Industry-requested TWIC OneVisit program now in effect nationwide

Under a revised process from the Transportation Security Administration (TSA), mariners and others required to obtain a Transportation Worker Identification Credential (TWIC) should be able to obtain the card with one visit rather than two.

In response to TWIC holders’ complaints, the TSA launched the OneVisit program nationwide in July 2014.

Under the old rules, a TWIC holder had to appear in person at an enrollment center to apply or renew the credential. Under the new process, a mariner can apply for a TWIC at an enrollment center and opt to receive the credential by mail.

“OneVisit eliminates the need for TWIC applicants across the country to make a second visit to a TWIC enrollment center to pick up the credential,” said Lorie Dankers, a TSA spokeswoman.

Depending on where they live and work, some mariners have had to travel up to 500 miles one way to reach a TWIC enrollment center, said Brian Vahey, government affairs manager for American Waterways Operators (AWO).

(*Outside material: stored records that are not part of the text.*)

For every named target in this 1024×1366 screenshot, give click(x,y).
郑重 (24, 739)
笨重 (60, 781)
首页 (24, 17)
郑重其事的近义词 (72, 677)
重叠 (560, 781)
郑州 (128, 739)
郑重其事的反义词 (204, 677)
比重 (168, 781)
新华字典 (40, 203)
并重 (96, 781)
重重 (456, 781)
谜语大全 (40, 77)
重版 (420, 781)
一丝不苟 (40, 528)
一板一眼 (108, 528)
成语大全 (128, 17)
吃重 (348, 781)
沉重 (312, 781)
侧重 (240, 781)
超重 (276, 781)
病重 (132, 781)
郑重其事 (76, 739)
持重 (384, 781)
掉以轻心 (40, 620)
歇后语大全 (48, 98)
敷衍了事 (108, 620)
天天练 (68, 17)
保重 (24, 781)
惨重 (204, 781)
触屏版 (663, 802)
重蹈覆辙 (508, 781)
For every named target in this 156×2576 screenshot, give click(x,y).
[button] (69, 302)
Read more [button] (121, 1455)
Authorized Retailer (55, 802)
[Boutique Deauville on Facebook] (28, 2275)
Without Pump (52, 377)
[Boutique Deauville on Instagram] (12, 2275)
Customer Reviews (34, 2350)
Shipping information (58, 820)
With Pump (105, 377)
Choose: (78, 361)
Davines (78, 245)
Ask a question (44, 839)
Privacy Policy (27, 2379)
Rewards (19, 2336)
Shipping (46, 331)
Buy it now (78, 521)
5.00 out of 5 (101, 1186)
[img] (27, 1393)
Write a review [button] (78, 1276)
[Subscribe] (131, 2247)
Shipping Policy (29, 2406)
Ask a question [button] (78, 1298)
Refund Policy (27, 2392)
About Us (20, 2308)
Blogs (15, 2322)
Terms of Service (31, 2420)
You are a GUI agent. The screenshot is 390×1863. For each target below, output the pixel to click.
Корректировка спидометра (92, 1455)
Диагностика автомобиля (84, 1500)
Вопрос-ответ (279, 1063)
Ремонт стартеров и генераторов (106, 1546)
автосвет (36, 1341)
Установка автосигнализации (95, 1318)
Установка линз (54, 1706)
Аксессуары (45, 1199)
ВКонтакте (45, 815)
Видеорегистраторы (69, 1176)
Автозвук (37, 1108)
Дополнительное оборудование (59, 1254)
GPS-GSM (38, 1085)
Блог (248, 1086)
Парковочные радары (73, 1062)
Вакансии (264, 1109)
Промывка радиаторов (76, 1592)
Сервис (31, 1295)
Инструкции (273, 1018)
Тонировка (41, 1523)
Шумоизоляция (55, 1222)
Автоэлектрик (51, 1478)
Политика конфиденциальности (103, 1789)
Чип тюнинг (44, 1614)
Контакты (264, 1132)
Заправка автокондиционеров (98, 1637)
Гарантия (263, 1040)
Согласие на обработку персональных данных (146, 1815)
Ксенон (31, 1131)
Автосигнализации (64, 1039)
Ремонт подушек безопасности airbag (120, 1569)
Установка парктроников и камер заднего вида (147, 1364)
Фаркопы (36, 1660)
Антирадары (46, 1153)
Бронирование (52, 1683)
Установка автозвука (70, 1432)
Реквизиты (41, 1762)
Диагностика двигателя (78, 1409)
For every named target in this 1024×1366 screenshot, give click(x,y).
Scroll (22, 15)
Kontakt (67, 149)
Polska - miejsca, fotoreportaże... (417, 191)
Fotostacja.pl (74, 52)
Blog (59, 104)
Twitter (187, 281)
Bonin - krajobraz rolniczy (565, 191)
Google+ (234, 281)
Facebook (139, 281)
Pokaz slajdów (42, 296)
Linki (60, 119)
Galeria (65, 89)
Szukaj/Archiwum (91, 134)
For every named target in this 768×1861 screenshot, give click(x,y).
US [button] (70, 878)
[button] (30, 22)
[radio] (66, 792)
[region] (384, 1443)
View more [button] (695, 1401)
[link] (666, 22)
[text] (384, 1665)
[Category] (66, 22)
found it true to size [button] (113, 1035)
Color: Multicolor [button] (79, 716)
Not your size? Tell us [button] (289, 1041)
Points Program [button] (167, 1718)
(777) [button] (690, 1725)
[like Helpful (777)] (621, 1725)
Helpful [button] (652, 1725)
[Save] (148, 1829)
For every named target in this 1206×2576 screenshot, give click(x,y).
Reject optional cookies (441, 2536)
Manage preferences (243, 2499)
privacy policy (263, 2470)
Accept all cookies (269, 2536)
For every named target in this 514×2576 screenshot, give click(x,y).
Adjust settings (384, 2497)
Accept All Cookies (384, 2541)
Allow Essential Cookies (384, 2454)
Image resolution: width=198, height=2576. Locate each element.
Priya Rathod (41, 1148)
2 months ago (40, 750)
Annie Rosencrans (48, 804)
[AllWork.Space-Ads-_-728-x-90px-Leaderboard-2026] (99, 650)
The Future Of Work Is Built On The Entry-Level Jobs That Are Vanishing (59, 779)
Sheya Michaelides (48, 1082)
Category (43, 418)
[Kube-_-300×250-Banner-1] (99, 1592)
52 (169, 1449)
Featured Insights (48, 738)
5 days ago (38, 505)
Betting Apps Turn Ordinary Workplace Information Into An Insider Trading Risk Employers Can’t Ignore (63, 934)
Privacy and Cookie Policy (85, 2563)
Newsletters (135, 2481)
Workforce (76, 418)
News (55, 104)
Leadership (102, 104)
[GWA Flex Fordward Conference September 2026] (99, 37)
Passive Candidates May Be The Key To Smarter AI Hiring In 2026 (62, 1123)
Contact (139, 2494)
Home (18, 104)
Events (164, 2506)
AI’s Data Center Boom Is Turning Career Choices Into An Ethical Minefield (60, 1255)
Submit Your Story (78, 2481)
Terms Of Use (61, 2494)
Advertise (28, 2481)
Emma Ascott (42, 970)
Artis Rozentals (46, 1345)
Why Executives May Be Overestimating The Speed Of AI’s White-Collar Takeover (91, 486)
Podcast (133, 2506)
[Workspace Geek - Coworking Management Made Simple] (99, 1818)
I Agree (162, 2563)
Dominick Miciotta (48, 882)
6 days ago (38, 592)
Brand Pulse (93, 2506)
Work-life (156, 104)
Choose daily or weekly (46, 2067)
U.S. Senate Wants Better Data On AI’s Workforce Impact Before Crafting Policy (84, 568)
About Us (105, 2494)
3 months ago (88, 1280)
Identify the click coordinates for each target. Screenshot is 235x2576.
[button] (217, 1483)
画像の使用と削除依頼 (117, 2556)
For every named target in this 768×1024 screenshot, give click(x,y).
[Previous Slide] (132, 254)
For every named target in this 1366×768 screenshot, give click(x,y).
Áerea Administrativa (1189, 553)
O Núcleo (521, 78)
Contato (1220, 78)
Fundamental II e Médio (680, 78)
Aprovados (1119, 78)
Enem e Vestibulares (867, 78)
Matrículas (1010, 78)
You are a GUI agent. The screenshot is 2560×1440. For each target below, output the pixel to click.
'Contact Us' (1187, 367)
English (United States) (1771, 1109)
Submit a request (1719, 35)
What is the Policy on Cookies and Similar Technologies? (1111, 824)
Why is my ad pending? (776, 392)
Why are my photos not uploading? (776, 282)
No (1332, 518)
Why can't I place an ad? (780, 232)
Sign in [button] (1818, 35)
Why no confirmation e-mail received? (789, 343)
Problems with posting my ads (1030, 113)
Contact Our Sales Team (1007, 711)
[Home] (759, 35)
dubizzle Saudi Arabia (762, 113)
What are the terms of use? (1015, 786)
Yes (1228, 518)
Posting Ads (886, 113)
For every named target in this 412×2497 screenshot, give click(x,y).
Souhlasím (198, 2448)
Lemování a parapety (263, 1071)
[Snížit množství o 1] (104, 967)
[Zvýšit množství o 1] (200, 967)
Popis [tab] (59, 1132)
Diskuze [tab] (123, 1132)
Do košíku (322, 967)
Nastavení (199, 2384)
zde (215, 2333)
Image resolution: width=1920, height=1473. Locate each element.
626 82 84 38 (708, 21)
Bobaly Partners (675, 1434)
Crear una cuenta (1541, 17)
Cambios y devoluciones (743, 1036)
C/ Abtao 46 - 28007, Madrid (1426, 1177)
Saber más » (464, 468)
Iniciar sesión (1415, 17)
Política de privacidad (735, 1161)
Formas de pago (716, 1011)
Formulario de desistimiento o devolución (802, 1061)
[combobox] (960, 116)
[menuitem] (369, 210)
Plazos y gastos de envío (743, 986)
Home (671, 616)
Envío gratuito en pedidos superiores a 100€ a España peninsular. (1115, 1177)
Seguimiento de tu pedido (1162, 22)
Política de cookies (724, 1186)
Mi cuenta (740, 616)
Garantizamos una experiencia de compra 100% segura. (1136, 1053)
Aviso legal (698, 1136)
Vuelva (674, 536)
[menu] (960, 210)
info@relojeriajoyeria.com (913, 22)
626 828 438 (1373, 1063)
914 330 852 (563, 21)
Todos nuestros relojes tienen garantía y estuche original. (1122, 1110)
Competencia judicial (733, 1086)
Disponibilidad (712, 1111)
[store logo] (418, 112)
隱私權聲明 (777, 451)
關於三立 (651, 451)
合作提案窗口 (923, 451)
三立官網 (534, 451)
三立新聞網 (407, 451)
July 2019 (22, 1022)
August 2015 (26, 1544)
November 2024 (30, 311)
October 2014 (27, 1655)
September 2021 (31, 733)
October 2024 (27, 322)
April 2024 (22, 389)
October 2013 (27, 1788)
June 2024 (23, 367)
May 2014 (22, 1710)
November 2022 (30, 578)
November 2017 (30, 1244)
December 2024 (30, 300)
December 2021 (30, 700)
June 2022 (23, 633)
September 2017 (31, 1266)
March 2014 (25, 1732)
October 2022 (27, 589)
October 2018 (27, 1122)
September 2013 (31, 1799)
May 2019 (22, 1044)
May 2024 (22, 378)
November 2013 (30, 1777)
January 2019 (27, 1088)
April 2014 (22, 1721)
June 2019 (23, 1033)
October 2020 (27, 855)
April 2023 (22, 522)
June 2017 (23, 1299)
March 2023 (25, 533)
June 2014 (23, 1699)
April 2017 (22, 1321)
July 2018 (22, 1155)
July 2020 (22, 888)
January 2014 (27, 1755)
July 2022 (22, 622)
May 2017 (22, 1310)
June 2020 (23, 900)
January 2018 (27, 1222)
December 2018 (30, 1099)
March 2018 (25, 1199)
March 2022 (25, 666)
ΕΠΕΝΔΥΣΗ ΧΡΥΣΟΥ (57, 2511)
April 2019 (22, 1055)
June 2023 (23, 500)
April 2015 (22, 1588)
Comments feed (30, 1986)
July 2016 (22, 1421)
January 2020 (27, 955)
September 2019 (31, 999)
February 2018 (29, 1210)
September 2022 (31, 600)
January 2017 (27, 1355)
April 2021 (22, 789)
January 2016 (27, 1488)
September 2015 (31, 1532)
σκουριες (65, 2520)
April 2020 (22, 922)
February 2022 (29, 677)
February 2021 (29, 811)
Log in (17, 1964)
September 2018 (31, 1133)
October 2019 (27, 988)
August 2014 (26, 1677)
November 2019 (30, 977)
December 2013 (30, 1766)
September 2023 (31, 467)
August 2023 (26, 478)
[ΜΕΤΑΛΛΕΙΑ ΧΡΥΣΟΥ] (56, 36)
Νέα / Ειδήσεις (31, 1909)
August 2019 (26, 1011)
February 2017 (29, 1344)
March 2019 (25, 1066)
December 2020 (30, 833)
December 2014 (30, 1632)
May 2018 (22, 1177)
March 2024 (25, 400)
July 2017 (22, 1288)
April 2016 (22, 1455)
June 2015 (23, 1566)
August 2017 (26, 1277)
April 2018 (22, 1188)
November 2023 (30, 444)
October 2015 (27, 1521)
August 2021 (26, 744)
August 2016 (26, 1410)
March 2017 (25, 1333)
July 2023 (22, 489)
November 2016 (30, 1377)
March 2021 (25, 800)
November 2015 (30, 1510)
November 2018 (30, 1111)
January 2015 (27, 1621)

“This is great news for not just maritime workers but millions of workers across the country who are now in a situation where it’s not quite as burdensome to go through the process of getting their TWIC,” Vahey said.

Since the introduction of One-Visit, approximately 65 percent of TWIC applicants have elected to have the credential mailed to them, according to the TSA. 

Industry leaders applauded the implementation of OneVisit, which was the result of a five-year grassroots and bipartisan congressional effort in response to transportation workers’ dissatisfaction with the process.
“The road to achieving One-Visit has been a long one, but the result is improved public policy that retains high standards of security while reducing burdens on American transportation workers,” Tom Allegretti, AWO’s president and chief executive, said in a news release. “Our members and our champions refused to give up, because this program addresses a serious stumbling block for men and women seeking employment in the maritime sector.”

TWIC cards, either new or for renewed enrollments, are mailed directly to the applicant’s home. Replacements for lost, stolen or damaged cards can be mailed as well.

The new program also applies to extended expiration date (EED) TWICs. The EED program is available through Dec. 31, 2014, to help TWIC holders extend the life of their documents. The cost for a three-year replacement EED TWIC is $60, compared to the standard fee of $129.75.
U.S. citizens or U.S. nationals who hold TWICs that will expire on or before Dec. 31, 2014, can apply for the extension.

TWIC holders who are not U.S. citizens or U.S. nationals, or who are eligible but do not wish to use the three-year renewal option, can apply for the standard five-year renewal.

When the three-year EED TWIC expires, all TWIC holders will be required to enroll for a standard five-year TWIC, Dankers noted.

Dankers said when the card is mailed to the applicant, it will be activated and ready to use. A mailer with the card’s preset personal identification number (PIN) will be sent separately. However, a change in PIN requires an in-person visit to an enrollment center.

If an applicant elects to pick up the TWIC at an enrollment center, then he or she can select a PIN.

Because of the burden some workers face in traveling to distant enrollment centers, Alaska was selected for an initial pilot project in June 2013. In December 2013, five enrollment centers in northern Michigan were added to the pilot.

The pilots enabled TSA to review operational, security, communication and customer service elements of OneVisit as part of its implementation plan, Dankers said.

TSA fully deployed OneVisit on July 25, 2014. According to the TSA, since October 2007, 3,063,319 applicants have enrolled. There are 1,944,130 active TWICs.